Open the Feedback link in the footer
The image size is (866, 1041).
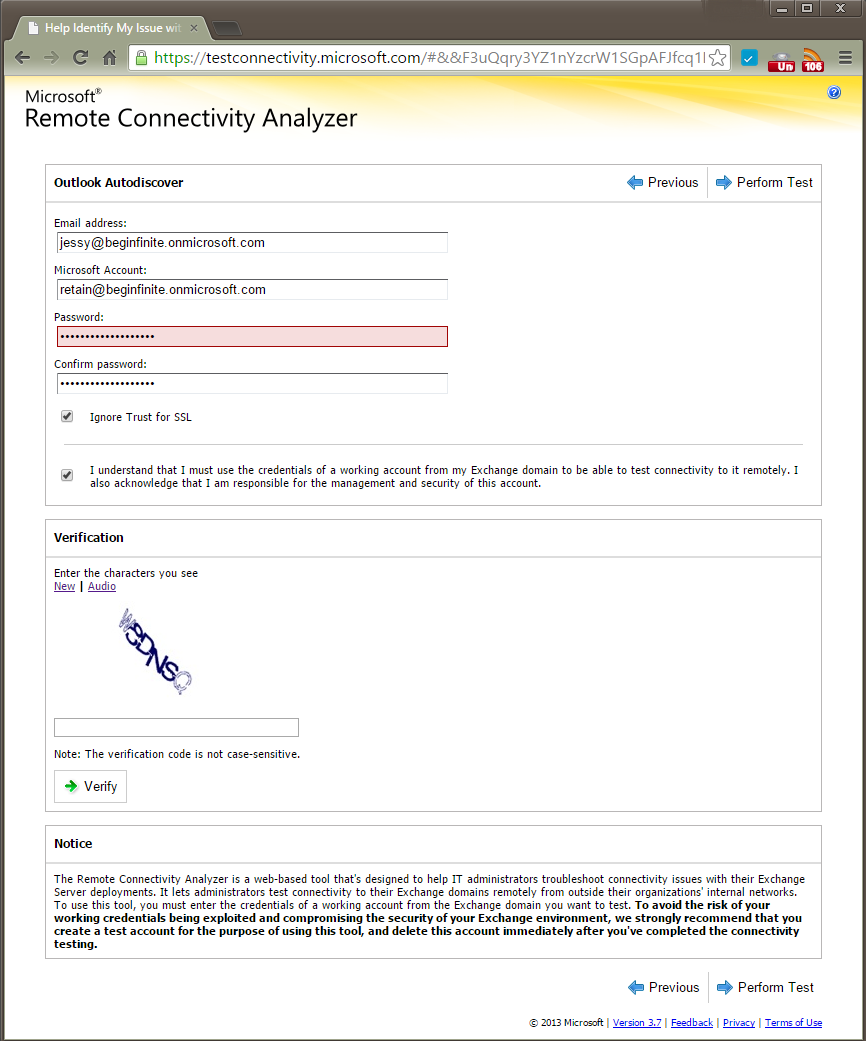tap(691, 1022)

---

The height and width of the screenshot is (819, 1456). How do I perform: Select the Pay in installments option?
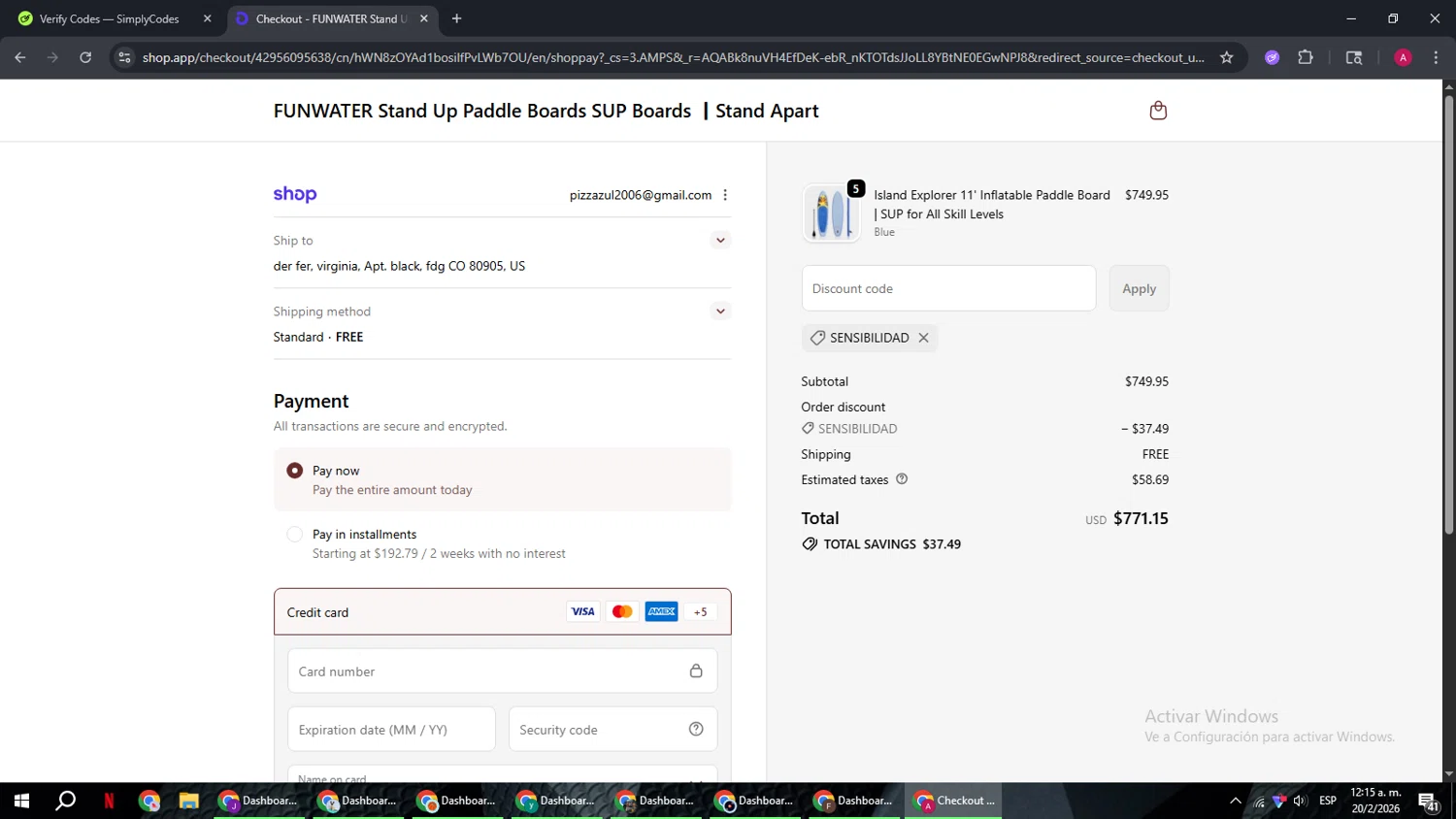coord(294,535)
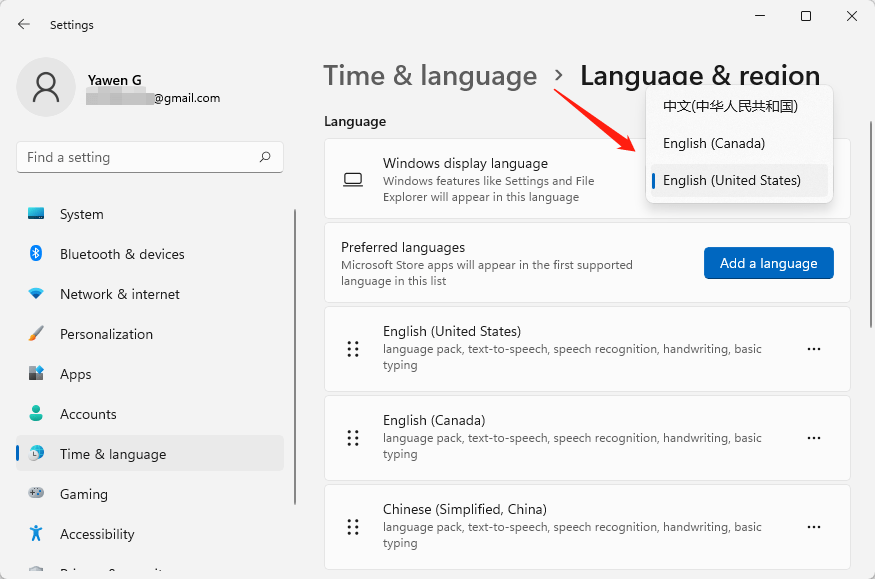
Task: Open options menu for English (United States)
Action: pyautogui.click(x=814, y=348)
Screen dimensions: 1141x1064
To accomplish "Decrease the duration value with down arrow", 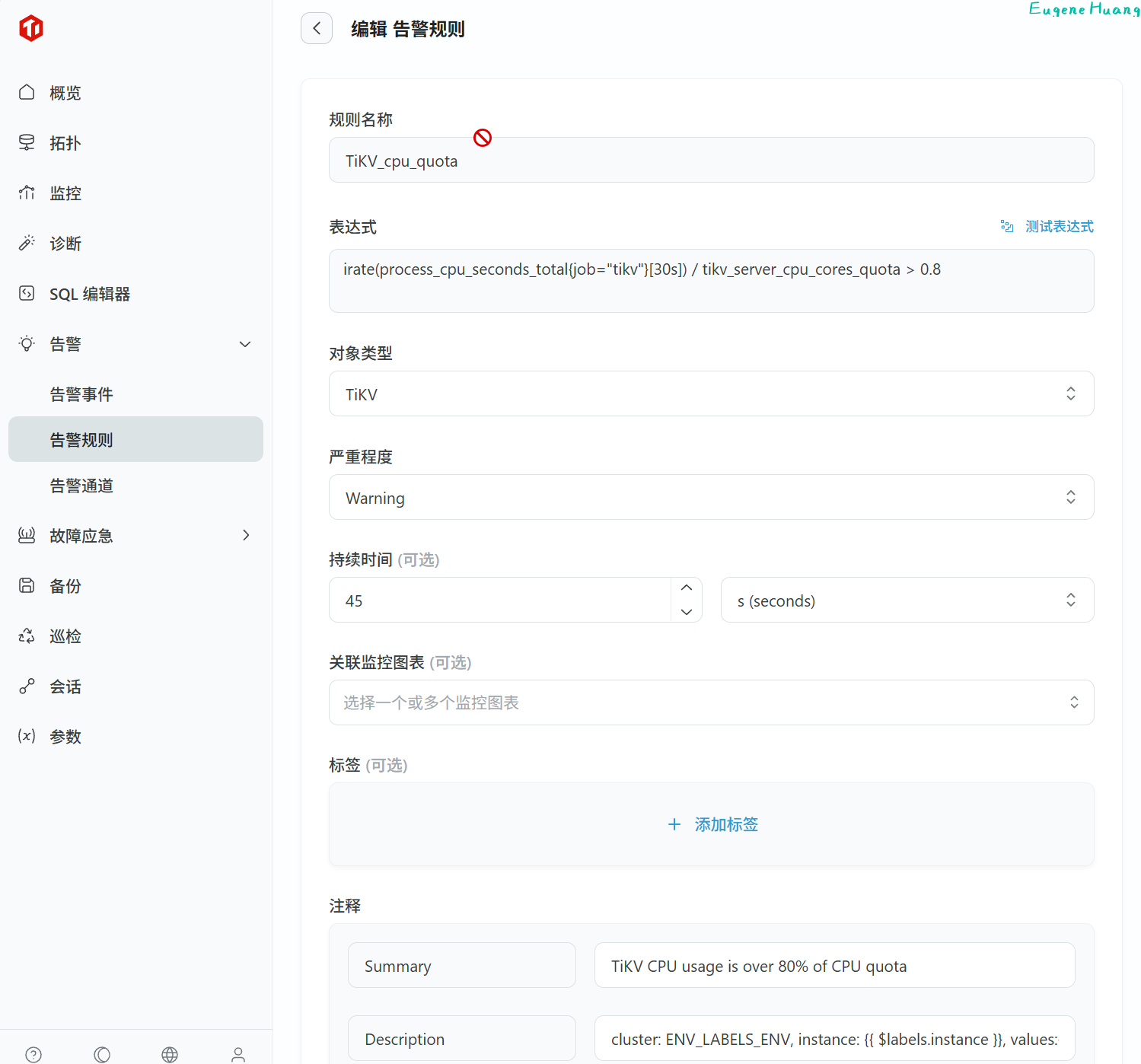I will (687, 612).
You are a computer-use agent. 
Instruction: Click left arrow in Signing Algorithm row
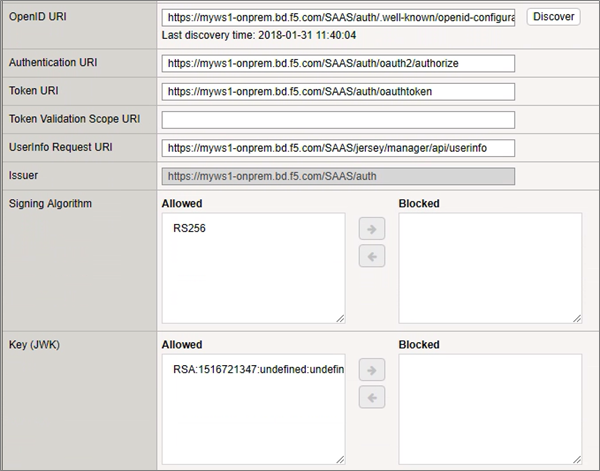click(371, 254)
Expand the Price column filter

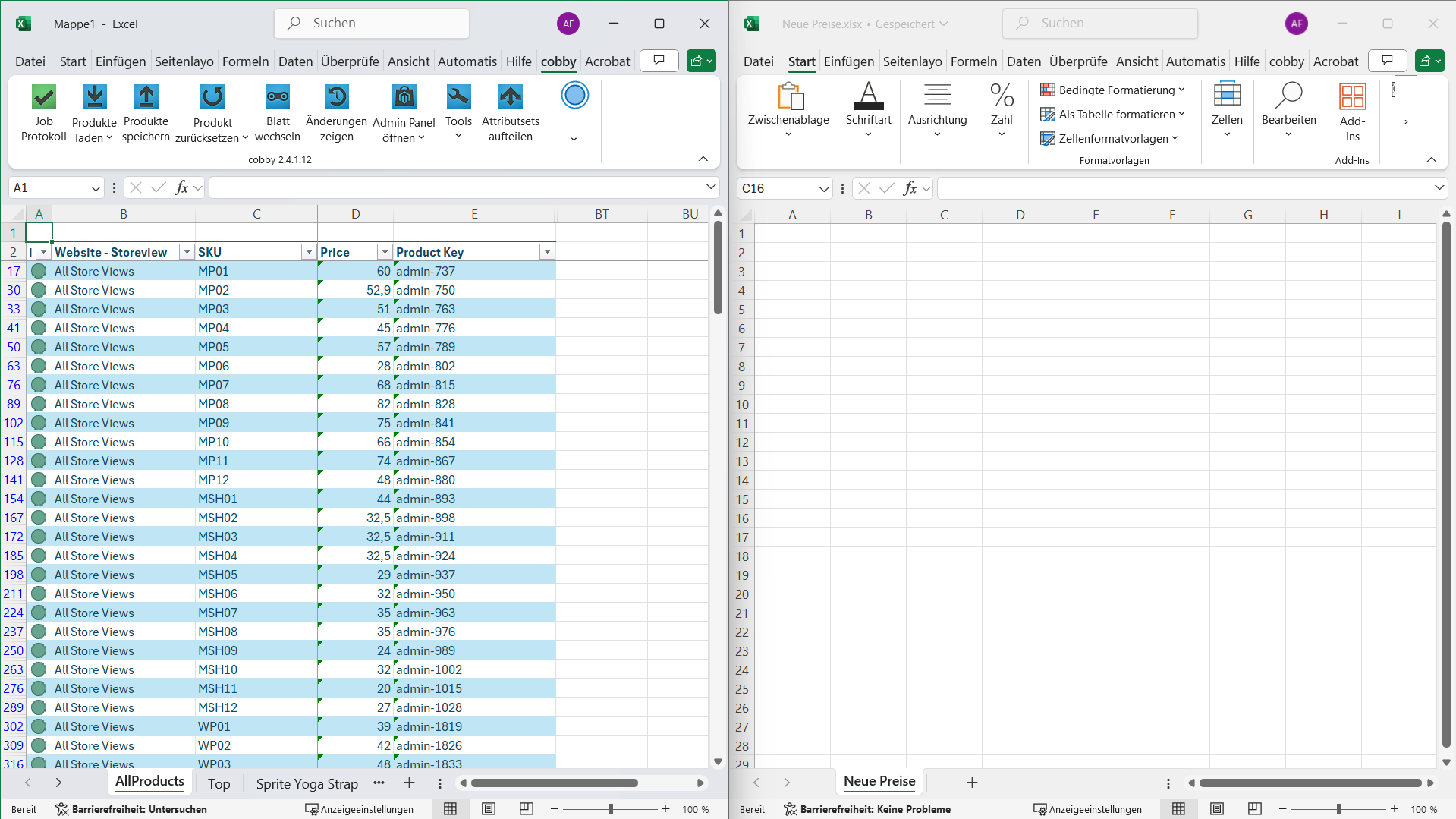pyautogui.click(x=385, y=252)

---

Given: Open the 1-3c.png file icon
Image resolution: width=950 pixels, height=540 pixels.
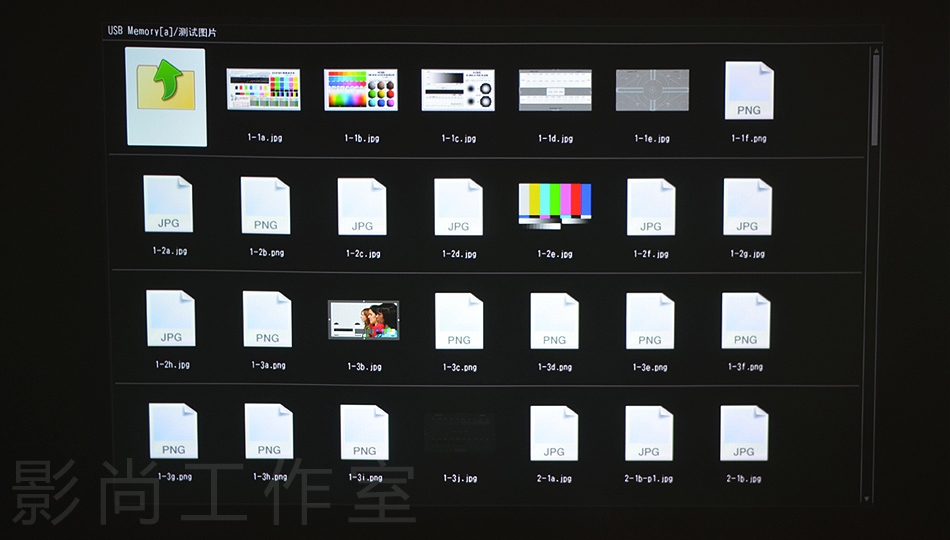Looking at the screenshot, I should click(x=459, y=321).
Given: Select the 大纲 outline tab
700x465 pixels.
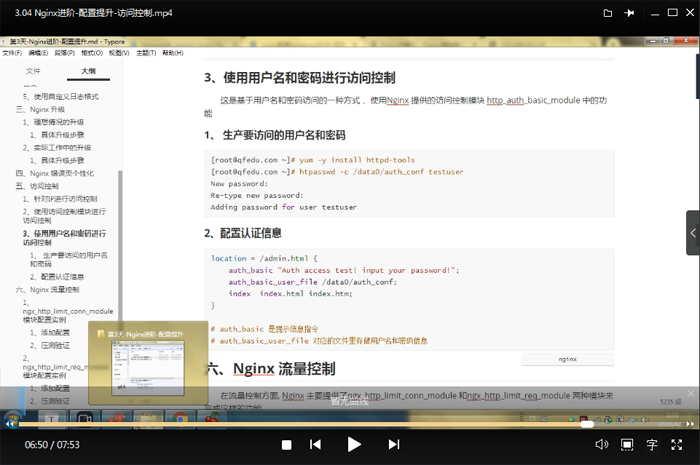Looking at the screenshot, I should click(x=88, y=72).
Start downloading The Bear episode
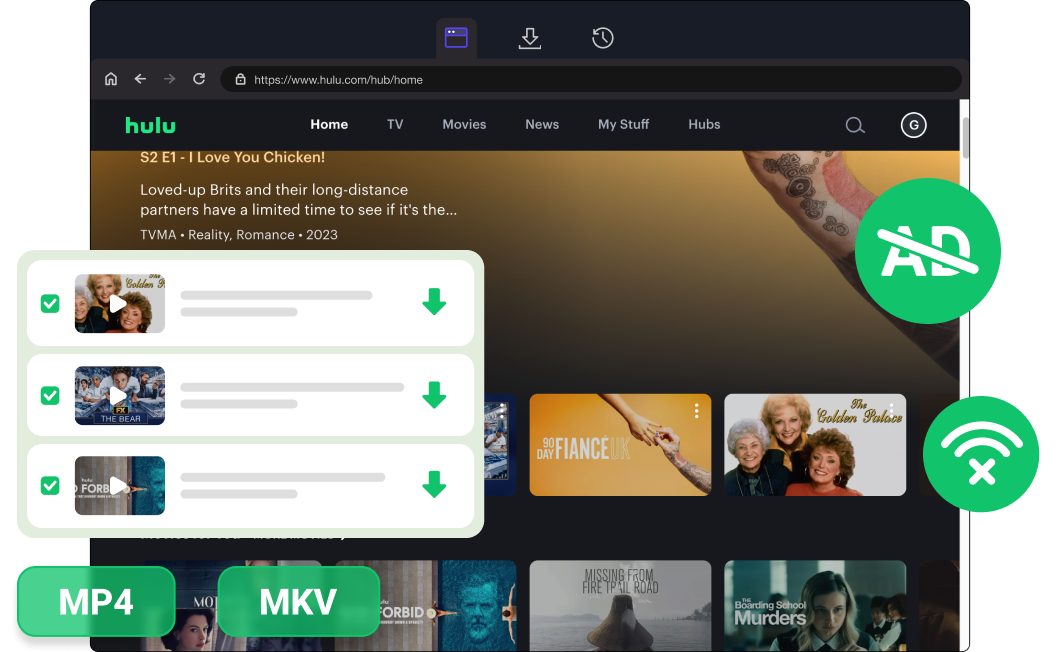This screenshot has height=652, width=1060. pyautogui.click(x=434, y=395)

- WHAT THE EXERCISE ASKS: Tell how many lines in the entries above include the string "Given", and write nothing but the number.

- TASK SOLUTION: 2